━━━ Entries provided ━━━

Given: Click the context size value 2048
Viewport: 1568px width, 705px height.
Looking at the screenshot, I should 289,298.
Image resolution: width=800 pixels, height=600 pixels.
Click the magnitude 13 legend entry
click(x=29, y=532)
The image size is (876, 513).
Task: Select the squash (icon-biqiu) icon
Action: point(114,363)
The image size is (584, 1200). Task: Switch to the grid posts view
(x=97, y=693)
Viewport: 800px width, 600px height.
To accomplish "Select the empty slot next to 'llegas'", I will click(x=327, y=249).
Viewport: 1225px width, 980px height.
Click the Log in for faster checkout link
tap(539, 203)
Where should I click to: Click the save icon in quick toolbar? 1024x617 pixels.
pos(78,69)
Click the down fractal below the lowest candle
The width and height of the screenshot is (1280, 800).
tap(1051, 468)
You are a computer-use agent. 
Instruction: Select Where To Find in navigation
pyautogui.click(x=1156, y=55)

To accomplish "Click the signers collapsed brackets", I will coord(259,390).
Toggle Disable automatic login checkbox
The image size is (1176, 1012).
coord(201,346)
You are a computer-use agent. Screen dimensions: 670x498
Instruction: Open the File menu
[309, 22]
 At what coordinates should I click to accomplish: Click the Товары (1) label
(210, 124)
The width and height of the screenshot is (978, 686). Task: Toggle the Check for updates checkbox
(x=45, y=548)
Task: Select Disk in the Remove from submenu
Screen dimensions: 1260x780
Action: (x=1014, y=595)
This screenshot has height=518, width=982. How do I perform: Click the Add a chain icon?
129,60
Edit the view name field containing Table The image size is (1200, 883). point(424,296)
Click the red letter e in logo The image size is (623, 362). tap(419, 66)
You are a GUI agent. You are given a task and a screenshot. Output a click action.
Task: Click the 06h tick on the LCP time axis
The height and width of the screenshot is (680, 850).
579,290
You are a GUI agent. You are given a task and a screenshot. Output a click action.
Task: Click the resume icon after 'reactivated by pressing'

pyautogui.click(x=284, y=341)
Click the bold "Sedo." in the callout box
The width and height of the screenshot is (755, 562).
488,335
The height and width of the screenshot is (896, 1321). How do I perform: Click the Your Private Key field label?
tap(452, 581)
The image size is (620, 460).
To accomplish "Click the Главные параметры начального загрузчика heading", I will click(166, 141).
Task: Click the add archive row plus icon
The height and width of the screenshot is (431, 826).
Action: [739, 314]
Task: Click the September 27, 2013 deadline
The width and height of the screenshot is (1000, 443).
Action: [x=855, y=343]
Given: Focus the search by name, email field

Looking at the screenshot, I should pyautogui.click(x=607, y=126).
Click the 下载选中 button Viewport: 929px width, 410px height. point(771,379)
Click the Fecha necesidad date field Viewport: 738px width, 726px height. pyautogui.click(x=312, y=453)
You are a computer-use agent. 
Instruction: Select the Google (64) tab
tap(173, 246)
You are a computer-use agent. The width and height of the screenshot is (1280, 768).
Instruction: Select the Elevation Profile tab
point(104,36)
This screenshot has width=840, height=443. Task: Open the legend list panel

━━━

• Exercise:
Write out once more the lines above beginning at the line with "Instruction: Select the Google (64) tab"; continue through the final line and stop there.

• Reply:
Instruction: Select the Google (64) tab
tap(173, 246)
You are a computer-use agent. The width and height of the screenshot is (1280, 768).
Instruction: Select the Elevation Profile tab
point(104,36)
This screenshot has width=840, height=443. Task: Open the legend list panel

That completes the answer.